Im Grunde ist das vorliegende Gesetz wirtschaftsfeindlich. Ironie - oder Zynismus - der Geschichte: Die Merkel-Stoiber-Bande, die mangels Kontrollmöglichkeiten aus den Konzern-Etagen ihr Fitzelchen Macht, das ihr im Bundesrat zugefallen ist, bis zur Bewußtlosigkeit auskostet, gefährdet den "Standort Deutschland". Angesichts einer unübertrefflich wirtschaftshörigen, neo-liberalen Regierung im modischen rot-grünen Tarnmäntelchen zur Bedeutungslosigkeit verdammt und von Dotationen der "Landschaftspflege" schmählich vernachlässigt, ergreift die Merkel-Stoiber-Bande den einzigen Strohhalm, der ihr bleibt: Sie versucht sich in vermeintlichem Populismus nach rechts von der "rot-grünen" Regierung abzusetzen. Weniger an den Interessen ihrer Auftraggeber als am puren Machterhalt interessiert, schwenkt "Rot-Grün" beliebig weit auf diese anti-kapitalistischen Abwege ein.

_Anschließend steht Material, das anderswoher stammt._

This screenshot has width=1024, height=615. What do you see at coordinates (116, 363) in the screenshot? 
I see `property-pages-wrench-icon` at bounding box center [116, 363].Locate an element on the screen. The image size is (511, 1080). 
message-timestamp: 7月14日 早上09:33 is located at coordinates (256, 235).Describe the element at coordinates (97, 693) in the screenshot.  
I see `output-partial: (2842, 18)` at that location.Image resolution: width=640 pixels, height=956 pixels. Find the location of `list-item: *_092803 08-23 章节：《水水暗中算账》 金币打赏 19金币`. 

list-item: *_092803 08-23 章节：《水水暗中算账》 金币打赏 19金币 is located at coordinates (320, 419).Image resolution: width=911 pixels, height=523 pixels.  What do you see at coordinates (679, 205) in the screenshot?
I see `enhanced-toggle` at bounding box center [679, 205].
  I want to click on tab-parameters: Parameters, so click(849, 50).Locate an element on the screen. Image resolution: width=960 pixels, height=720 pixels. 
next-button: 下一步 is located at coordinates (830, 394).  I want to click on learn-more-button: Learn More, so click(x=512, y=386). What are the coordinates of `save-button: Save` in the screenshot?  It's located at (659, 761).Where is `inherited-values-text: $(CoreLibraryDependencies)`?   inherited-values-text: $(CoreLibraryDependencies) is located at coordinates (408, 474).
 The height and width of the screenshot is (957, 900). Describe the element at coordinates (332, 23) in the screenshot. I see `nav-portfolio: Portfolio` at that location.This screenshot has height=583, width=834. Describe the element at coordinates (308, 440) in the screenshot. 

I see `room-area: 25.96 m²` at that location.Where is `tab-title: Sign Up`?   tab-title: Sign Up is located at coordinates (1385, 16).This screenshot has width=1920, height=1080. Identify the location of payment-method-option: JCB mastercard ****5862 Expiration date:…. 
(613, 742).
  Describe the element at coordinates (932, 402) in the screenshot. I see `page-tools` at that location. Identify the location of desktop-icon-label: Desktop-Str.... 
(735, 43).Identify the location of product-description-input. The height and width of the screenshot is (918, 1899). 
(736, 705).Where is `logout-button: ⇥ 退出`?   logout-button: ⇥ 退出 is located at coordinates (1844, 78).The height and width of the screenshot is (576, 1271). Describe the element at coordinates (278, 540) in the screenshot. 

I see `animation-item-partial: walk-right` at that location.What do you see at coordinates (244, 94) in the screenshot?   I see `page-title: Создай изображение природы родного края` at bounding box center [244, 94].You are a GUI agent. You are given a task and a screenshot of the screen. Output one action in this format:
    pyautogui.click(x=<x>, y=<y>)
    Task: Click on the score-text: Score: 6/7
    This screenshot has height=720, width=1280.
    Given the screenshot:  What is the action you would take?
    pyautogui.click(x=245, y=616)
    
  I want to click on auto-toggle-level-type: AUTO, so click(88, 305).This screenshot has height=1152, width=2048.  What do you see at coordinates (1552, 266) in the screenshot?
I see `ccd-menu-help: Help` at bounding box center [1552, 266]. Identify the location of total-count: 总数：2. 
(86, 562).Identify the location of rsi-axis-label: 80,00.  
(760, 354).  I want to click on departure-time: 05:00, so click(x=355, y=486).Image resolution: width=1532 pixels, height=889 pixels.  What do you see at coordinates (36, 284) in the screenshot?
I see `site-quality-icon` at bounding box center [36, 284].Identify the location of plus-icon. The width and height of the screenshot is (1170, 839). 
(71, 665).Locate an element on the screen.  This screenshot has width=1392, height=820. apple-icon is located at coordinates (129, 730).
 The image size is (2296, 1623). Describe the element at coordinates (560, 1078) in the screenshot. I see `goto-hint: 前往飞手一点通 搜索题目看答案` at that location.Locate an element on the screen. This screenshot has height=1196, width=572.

Die Einführung der Greencard für - meist indische - IT-SpezialistInnen, die einmal der Debatte um ein Zuwanderungsgesetz neuen Schwung verliehen sollte, ist längst in Vergessenheit geraten. Dabei sollten gerade Linke nicht vergessen, daß hinter diesem Kalkül einer wirtschaftspolitisch gesteuerten Zuwanderung allein das gnadenlose Interesse stand, ärmeren Ländern deren Fachkräfte abzuwerben. Zwischen Abschottung und Abwerbung als Scylla und Charybdis schipperte "Rot-Grün" seit dem Verlust der Bundesratsmehrheit nun Dank Otto Schily als listenreichem Odysseus geradezu unverwundbar dahin. Wer behauptet, die "Grünen" würden hierbei keinerlei Rolle mehr spielen, irrt. Mit erstaunlicher Glaubwürdigkeit erfüllen sie gegenüber einer Öffentlichkeit, die gerne wegschaut, wenn das Elend sich im Mittelmeer statt im Sudan abspielt, die Funktion des Feigenblättchens. Von der F.D.P. haben sie sich abgeschaut, daß es das politische Überleben keineswegs beeinträchtigt, von Intellektuellen als notorische Umfaller bezeichnet und verachtet zu werden.

Korrekt könnte das Gesetzespaket am Ende vielleicht als "Ausnahmeverordnung zur Anwerbestopverordnung für Hochqualifizierte" bezeichnet werden.